For the Ten, however, I am going for Queen of Fire, whom Mick described as a good filly with plenty of ability of whom we had not seen the best. A 50–1 winner at Newbury on her first outing, she was then narrowly beaten behind Donna Blini in the Cherry Hinton. Racehorses reckons she will get a mile.

Peter Chapple-Hyam has experienced the swings and roundabouts of racing, training in Hong Kong for a spell after losing his tenure at Manton. Back at Newmarket, he found himself last year with a bunch of slow-developing two-yearolds who were, he said, ‘three-year-olds waiting to happen’. One was Aeroplane, whom he described to the Racing Post as a ‘serious machine’. The Danehill Dancer colt, who cracked his pelvis when runnerup on his only two-year-old outing, made an impressive return at Newmarket in April to win his maiden and should go on to better things.

Yorkshire trainer Kevin Ryan made his mark last year with the two-year-olds Amadeus Wolf and Palace Episode, who was snapped up by Godolphin to move south after taking the Racing Post Trophy. I am including in my ten Mutamared, a 65,000-guinea purchase out of Marcus Tregoning’s yard, who has since been gelded and who gave Ryan a winner on 2,000 Guineas day by winning the Stan James Heritage Handicap over six furlongs. A horse who has to be brought late in his races, he is being aimed at the Wokingham at Royal Ascot.

Another astute northern trainer, Alan Swinbank, scored a notable success last year with Collier Hill, winner of the Irish St Leger as well as races in Germany and Dubai after scoring his first win in a Catterick bumper (a Flat race for jumpers) and winning a novice hurdle at Kelso. Wise observers reckon Swinbank could do something similar with Alfie Flits, winner of three straight bumpers.

A filly who went into my notebook last season was John Gosden’s Nannina, not when she won the Group One Fillies’ Mile at Newmarket but when she took the Meon Valley Stud Fillies’ Mile at Newbury. She had to do it the hard way after being shut in and having to pull wide, and she showed determination as well as speed. Like Flashy Wings, she found the soaked ground on 1,000 Guineas day against her. Trainer John Gosden said all along that he needed another ten days to have her right. I am sure there is a big race in her and the 25–1 for the Oaks looks a nice each-way bet.

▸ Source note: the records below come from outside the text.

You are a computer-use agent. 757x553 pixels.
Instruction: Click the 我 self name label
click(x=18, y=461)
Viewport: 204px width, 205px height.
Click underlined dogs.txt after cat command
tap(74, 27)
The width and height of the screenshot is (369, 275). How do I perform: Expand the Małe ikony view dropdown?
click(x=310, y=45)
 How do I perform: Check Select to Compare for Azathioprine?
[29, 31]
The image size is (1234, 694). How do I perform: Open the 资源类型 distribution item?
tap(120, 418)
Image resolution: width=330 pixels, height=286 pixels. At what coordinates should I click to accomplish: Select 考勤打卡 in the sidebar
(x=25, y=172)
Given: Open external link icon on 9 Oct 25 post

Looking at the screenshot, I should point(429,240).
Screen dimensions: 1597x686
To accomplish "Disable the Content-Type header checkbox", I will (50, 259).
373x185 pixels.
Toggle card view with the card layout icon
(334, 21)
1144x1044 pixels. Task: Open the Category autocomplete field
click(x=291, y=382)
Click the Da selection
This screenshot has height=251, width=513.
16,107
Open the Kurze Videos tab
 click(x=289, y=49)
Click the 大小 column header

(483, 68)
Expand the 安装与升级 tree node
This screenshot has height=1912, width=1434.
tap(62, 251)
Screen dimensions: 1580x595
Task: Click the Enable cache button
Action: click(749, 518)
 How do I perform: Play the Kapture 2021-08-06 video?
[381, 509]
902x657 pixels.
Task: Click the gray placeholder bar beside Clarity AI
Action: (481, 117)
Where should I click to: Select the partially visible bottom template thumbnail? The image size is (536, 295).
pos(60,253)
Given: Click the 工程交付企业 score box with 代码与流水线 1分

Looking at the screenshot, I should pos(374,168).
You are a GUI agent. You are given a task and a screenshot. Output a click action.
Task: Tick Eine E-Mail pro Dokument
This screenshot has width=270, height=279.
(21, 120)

I have a soft spot for the battle-hardened sprinters you see out regularly, and nobody handles them better than Dandy Nicholls. I was tempted to include Nicholls’s Tax Free, who did not race as a juvenile but won four out of five last year, including the William Hill Trophy at York. Instead, I will take a chance with Kenmore, an edgy sort whom Racehorses warns is inclined to sweat up before his races. Bought out of Barry Hills’ yard, where he mostly ran over seven furlongs, he was only 21st out of 25 on his seasonal debut behind Mutamared but is just the sort his trainer improves.

Another sprinter who should pay his way is Hughie Morrison’s Prince Tamino, who was unluckily drawn when second at Kempton on his first outing and should progress.

The ever-open Marcus Tregoning has had problems with Sir Percy since the Guineas so I am leaving him out. We might get a better-priced winner later in the season, though, with his two-year-old Sea Land.

One good judge among the layers tells me that there is a good deal of belief in Sir Michael Stoute’s yard in Final Verse, who started at 50–1 for the 2,000 Guineas but finished a creditable sixth despite pulling hard early on. And, finally, Racehorses seems to agree with me that there is more improvement to be had from Walter Swinburn’s winning 7f handicapper Serre Chevalier this year. Let’s hope we can dent a satchel or two.